Ecstasy est le premier volet d'une trilogie qui, si on en croit le quatrième de couverture, se poursuivra avec Melancholia (disponible au moment ou vous lisez ces lignes) et Thanatos, dont les parutions sont prévues pour 2003 et 2004. Il est étonnant de voir à quel point cette œuvre, pour le moment inachevée, fonctionne en quelque sorte comme une œuvre de fantasy : il y a un jeune homme un peu naïf à qui l'on confie une quête, des magiciens (ici Yasaki et Keiko Kataoka), une forme de magie (le sadomasochisme associé à la prise de drogue), un monde secret (celui des palaces à 2000 dollars la nuit), des énigmes, des épreuves à accomplir pour progresser dans la quête, etc. Il y même un grand méchant qui guette : le risque permanent de mourir en faisant une surdose ou un arrêt cardiaque. Et d'autres « forces du mal », plus fugaces, comme la police, les journalistes…

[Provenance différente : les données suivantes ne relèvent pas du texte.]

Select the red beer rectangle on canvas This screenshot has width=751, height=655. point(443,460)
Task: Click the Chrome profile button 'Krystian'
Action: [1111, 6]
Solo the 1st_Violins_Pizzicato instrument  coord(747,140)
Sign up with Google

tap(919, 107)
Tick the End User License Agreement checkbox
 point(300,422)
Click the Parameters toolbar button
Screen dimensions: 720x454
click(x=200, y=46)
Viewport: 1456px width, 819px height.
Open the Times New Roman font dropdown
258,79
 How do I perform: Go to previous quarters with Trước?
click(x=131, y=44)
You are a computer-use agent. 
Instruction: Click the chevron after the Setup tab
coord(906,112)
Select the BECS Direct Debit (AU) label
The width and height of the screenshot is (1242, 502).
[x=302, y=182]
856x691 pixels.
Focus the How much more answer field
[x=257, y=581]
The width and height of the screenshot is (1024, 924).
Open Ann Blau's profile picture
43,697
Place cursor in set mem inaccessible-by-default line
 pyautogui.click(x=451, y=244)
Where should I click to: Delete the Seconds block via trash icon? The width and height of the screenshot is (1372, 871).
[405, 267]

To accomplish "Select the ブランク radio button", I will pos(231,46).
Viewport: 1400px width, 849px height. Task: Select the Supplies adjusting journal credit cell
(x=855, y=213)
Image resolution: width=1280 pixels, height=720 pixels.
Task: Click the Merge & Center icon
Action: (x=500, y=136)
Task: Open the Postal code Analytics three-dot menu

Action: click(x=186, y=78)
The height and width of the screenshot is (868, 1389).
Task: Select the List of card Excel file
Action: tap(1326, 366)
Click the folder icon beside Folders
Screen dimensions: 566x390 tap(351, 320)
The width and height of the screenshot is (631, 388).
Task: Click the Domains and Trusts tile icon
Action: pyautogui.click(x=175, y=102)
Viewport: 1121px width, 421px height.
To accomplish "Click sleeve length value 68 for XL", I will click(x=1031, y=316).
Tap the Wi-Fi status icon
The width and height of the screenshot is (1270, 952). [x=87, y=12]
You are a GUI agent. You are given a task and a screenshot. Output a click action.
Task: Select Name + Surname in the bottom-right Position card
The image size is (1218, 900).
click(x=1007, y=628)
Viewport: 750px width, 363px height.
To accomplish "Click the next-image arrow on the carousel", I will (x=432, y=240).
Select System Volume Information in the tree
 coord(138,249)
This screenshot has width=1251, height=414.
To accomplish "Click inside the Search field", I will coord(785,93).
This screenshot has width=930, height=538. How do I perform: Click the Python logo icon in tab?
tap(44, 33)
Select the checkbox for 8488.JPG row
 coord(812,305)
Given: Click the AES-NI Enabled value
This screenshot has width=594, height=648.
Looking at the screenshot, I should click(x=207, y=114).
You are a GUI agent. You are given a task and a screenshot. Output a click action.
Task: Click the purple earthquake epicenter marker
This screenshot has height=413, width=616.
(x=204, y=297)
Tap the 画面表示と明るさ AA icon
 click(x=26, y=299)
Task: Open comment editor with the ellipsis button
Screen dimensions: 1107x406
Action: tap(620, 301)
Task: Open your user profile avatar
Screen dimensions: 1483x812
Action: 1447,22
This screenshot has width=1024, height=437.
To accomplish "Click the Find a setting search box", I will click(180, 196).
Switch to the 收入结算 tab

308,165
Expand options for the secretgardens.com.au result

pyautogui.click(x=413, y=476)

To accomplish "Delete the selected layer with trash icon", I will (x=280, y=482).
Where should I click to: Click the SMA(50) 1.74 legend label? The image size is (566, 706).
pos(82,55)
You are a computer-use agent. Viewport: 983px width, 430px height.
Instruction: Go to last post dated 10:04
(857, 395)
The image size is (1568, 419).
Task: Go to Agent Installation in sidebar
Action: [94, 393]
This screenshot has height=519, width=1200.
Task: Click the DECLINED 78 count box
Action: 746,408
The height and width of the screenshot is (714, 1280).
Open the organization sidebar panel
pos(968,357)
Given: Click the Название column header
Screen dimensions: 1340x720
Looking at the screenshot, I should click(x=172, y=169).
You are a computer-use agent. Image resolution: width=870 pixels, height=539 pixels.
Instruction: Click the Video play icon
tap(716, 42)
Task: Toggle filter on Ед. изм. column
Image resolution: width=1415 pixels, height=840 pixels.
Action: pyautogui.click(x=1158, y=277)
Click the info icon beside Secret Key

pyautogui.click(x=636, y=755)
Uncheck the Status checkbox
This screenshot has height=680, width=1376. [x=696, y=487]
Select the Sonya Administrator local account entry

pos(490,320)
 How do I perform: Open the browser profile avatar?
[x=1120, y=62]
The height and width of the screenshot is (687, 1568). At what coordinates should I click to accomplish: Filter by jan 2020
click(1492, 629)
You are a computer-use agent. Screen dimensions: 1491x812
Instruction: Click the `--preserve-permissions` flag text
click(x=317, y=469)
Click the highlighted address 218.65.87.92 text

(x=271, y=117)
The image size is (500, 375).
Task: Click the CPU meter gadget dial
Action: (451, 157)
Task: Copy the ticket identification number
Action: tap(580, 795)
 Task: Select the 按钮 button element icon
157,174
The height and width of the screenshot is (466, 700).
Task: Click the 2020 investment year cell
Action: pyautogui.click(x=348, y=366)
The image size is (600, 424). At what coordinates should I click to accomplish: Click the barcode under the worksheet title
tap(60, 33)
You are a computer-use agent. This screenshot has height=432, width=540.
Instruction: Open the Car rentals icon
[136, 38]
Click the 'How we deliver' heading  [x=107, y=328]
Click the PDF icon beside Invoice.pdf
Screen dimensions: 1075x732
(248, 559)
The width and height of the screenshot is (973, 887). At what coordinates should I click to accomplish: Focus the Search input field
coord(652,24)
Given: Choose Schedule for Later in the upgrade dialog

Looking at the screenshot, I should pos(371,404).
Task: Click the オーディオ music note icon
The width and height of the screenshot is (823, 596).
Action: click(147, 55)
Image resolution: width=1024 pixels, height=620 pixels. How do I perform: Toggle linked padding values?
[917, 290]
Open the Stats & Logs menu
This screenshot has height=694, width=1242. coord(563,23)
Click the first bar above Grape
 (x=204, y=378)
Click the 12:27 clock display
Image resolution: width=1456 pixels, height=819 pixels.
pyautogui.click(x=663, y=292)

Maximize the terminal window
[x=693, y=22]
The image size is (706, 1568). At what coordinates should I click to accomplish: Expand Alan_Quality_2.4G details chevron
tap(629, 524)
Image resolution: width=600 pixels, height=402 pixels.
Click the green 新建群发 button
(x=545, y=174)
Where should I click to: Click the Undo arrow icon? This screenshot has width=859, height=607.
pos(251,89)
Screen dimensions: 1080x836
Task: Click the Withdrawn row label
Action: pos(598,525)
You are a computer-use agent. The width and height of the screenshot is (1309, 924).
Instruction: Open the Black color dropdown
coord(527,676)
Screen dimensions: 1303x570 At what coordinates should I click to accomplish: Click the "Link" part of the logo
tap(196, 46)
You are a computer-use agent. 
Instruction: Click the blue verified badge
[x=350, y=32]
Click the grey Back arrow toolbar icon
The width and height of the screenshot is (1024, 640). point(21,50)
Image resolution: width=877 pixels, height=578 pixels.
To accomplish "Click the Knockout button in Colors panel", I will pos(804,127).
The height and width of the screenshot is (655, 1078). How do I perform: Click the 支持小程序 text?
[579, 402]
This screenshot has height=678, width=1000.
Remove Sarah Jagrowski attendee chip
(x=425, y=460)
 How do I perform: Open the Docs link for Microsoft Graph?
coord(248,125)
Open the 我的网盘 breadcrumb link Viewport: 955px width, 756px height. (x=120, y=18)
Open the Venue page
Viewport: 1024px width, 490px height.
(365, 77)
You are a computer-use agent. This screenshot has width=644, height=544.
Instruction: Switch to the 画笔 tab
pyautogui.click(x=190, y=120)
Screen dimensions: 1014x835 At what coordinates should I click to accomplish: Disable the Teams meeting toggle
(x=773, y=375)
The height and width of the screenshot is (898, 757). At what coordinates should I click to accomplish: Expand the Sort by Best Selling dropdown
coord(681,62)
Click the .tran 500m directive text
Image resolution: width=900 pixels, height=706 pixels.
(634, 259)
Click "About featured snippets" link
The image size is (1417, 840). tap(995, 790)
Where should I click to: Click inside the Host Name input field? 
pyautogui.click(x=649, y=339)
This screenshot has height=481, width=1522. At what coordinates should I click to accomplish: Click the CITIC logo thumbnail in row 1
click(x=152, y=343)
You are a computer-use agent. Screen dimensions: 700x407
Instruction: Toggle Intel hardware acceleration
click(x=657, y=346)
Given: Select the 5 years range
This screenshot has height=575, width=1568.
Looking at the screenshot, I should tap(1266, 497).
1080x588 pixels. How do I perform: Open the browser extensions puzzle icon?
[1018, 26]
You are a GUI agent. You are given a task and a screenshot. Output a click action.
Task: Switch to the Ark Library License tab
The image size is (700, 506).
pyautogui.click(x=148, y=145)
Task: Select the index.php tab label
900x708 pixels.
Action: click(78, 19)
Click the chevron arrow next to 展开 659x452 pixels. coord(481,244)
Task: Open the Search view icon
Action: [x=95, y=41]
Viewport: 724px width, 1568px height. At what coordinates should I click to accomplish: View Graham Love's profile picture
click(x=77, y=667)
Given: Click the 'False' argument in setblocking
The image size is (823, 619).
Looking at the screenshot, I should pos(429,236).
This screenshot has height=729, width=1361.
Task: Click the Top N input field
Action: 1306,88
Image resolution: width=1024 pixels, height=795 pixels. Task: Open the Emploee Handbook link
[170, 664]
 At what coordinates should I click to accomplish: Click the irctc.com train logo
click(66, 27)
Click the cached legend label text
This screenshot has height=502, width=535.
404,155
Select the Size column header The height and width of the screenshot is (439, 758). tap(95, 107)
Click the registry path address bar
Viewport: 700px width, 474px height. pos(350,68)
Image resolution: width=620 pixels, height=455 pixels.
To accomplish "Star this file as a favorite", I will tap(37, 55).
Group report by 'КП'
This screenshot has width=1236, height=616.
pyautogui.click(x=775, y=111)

Avec ce livre tour de force (Ecstasy est construit autour d'un dialogue entre Miyashita et Keiko qui fait près de 150 pages), Murakami Ryu frappe de nouveau très fort ; on attend la suite, si ce n'est avec impatience, du moins avec une certaine curiosité (malsaine, évidemment). Reiko, Yasaki et Keiko n'ont pas fini de livrer leurs secrets, Miyashita en a fait les frais, et la partie continue.